Task to carry out: The answer must consist solely of the lines below starting at the one containing "You are a GUI" and ending at the one containing "You are a computer-use agent. 457x410 pixels.", repeated exactly, with both ends included and all pictures omitted.
:::
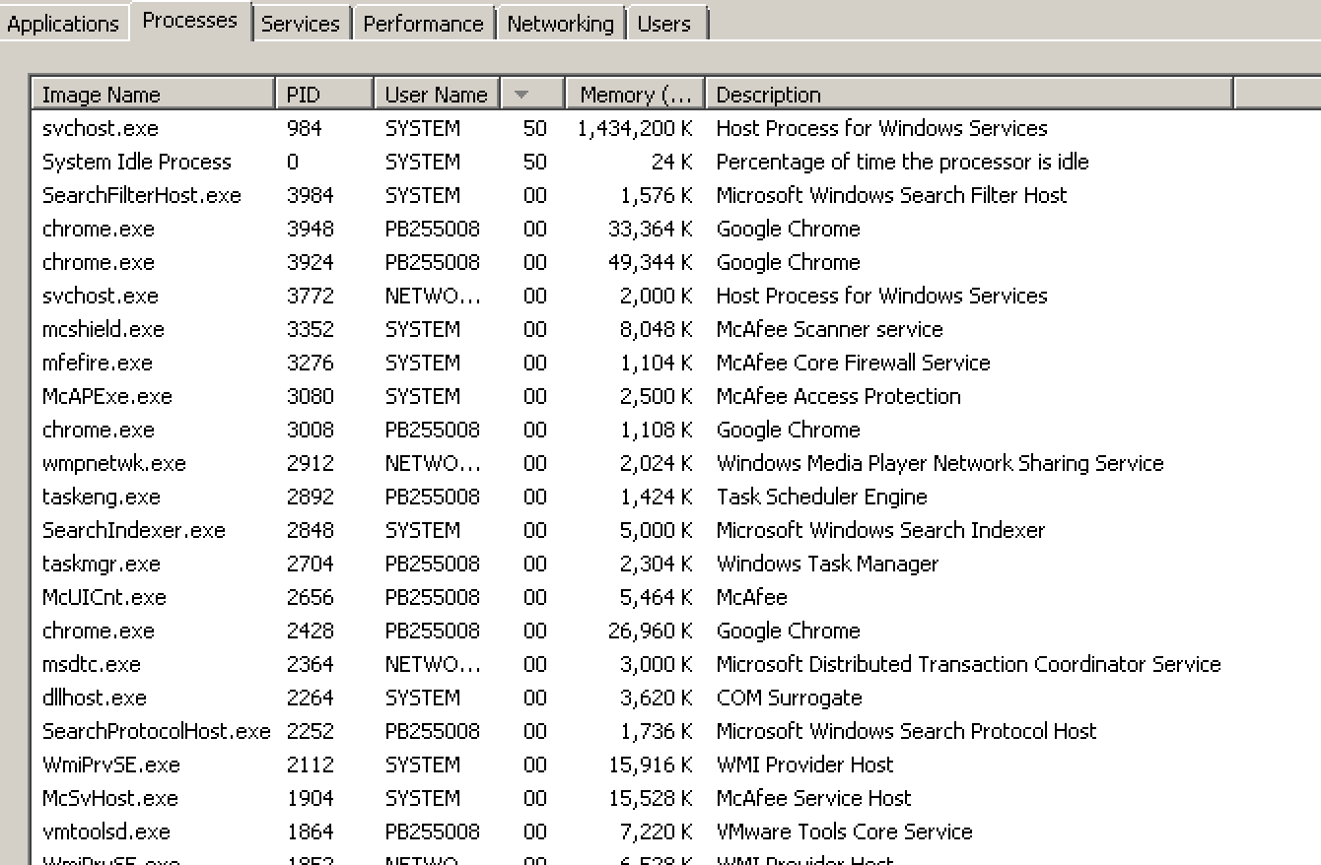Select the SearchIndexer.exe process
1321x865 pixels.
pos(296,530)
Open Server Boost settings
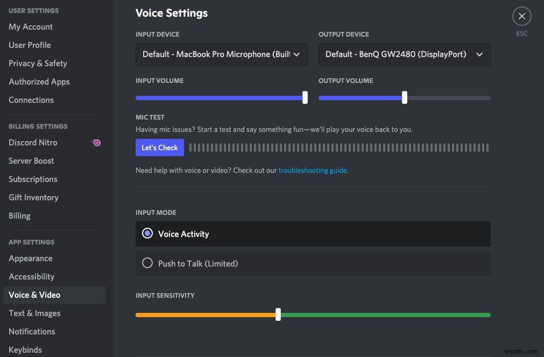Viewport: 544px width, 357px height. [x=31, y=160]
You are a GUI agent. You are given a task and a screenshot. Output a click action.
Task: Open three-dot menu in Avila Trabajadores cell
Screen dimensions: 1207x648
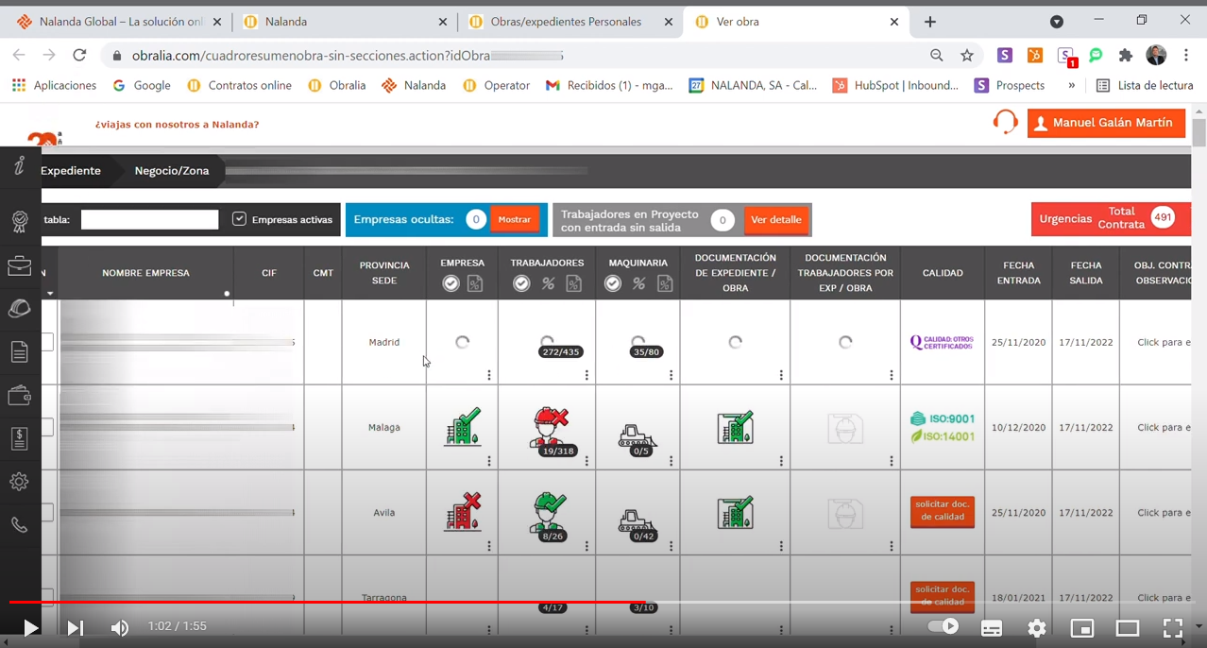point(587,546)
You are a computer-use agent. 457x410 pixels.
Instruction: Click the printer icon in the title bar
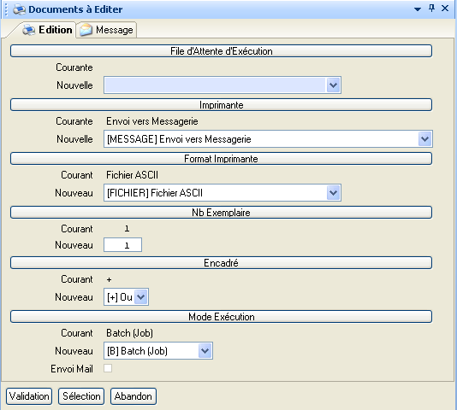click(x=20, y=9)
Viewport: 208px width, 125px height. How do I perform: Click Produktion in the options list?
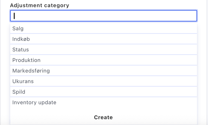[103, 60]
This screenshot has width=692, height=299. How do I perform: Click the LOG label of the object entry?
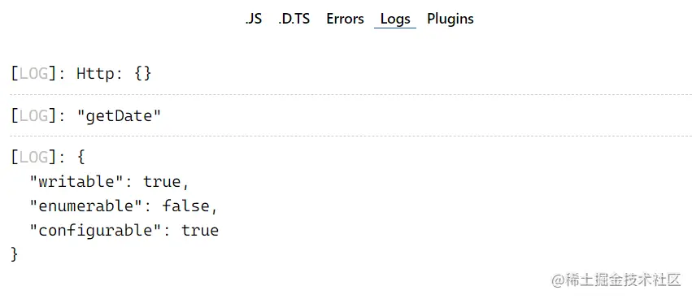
:::
Task answer:
You are a GUI agent. You are given a task and a screenshot. Output a click action.
Task: Open three-dot menu in Avila Trabajadores cell
Screen dimensions: 1207x648
point(587,546)
You are a computer-use agent. 457x410 pixels.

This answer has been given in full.